Em 2009, o hospital atendeu 2.723 pessoas. Dessas, 2.339 do sexo feminino e 384 do sexo masculino (crianças e adolescentes). Do total de pacientes, metade tinha até 11 anos, 25% de 12 a 17, e as demais são mulheres acima de 18 anos. De 2.723 pessoas assistidas no ano passado, 57% vieram da capital e 42%, de outros municípios do Estado.

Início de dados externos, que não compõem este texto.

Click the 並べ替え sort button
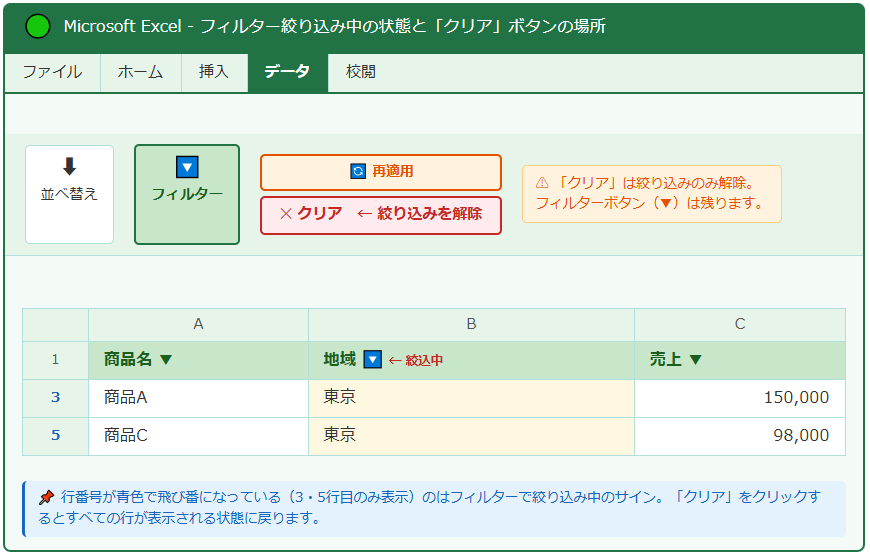 click(x=69, y=194)
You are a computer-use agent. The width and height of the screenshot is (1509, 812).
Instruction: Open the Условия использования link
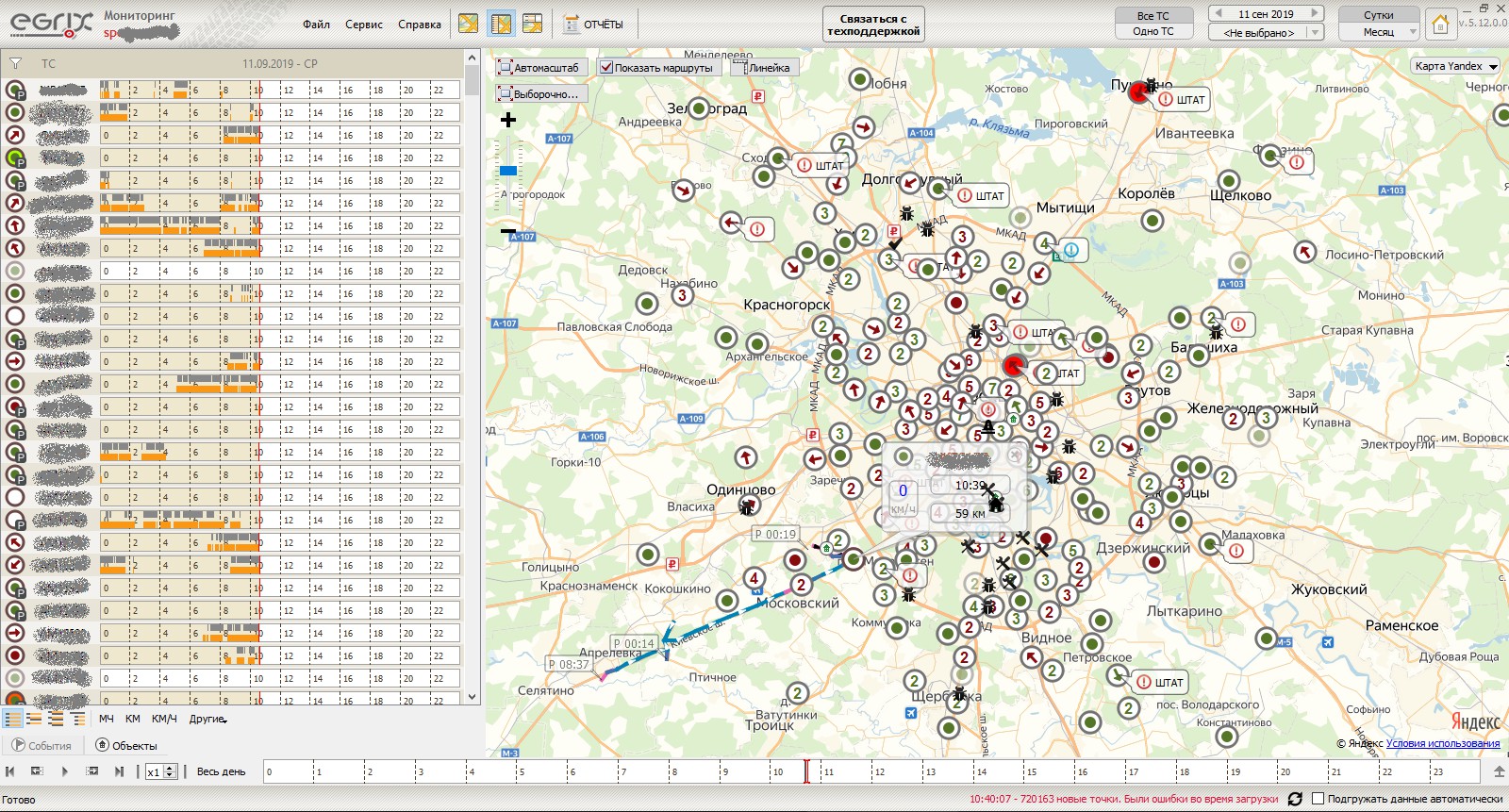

Diante da agressão, a criança pode ter comprometimentos – ansiedade, dificuldade para dormir, fala pouco ou nem se comunica, fica agitada, irrita-se com facilidade, urina na cama e sente-se retraída. A psicóloga Alcina de Cássia Meirelles relata que no caso de adolescente ou adulta possivelmente a reação imediata é desmotivação para atividades sociais, principalmente com relação ao trabalho. A pessoa não quer sair de casa. Outra queixa é que a vítima revive e sente a presença e o cheiro do agressor como na hora do abuso. Esses são alguns dos sintomas do estresse pós-traumático, que em casos extremos levam à depressão, tentativa de suicídio e até a morte.

Raiva aliviada 

Criança e adolescente participa de terapia em grupo, de acordo com a faixa etária. Alcina diz que o ideal é que cada paciente faça duas ou três sessões por semana pelo tempo necessário. No entanto, o público é carente e nem sempre tem condição de comparecer com frequência ao hospital. Sendo assim, a pessoa é encaminhada para continuidade do tratamento em unidade de saúde próxima à sua casa.

A criança participa de ludoterapia individual e em grupo, quando recebe materiais para brincar (massa de modelar e bonecos) que mostram seus órgãos sexuais. “O pequeno paciente não sabe explicar o que ocorreu e a brincadeira facilita a expressão do que sente”, explica Alcina.

A meta é que a criança e o adolescente readquiram coragem e alegria para retornar à vida normal. “No início, eles produzem desenhos sombrios, após as sessões psicológicas, a pintura fica alegre e o comportamento infantil volta a ser de acordo com a idade”, observa a psicóloga. Se o parente desejar, também participa da terapia familiar.

Para as adultas, a terapia também é individual e em grupo, com uso de balões (bexiga). “Em grupo, elas percebem que as outras também têm sentimento ruim e trocam experiências. Quando apertam o balão aliviam a raiva pela situação enfrentada, o que ajuda no tratamento”, conta a psicóloga.